| Reading passage |

VideoDB
At VideoDB I built a real-time fact-checking system for live audio and video streams. Given a stream from YouTube Live or Google Meet, the pipeline transcribes claims as they are spoken, retrieves indexed video evidence, and decides within a second whether each claim is grounded in what the camera actually shows.
I also open-sourced VideoDB Claude Skills, a small library exposing video search, transcription, and scene understanding through a plain-English terminal interface using the MCP protocol. It shipped to the Claude developer marketplace.
I co-authored a benchmarking paper studying whether Gemini’s intermediate reasoning traces actually improve scene-understanding accuracy, or whether they merely look like they do. The answer depends heavily on task structure.

| Data records |
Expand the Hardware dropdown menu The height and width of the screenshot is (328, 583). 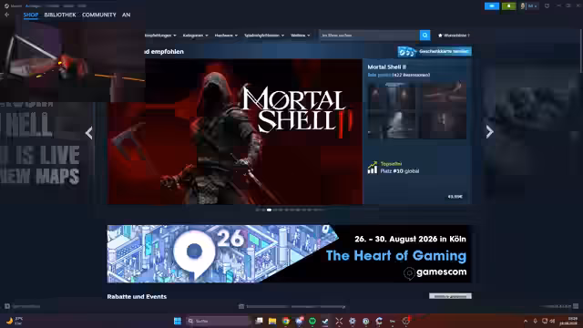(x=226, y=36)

...

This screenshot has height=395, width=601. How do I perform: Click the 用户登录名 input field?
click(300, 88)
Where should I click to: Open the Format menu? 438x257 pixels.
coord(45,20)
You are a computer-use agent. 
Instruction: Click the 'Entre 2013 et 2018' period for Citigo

| Tasks to complete |
• 1. Answer these from the VideoDB passage:
(a) Which two sources of live streams can the fact-checking system take?
(b) Where did VideoDB Claude Skills ship?
(c) According to the benchmarking paper, what does the answer depend heavily on?
• 2. Copy the VideoDB passage between "I also open-sourced" and "Claude developer marketplace.", inclusive, swapping "library" for "toolkit".

| Numbered answers |
• 1.
(a) YouTube Live and Google Meet
(b) The Claude developer marketplace
(c) Task structure

• 2.
I also open-sourced VideoDB Claude Skills, a small toolkit exposing video search, transcription, and scene understanding through a plain-English terminal interface using the MCP protocol. It shipped to the Claude developer marketplace.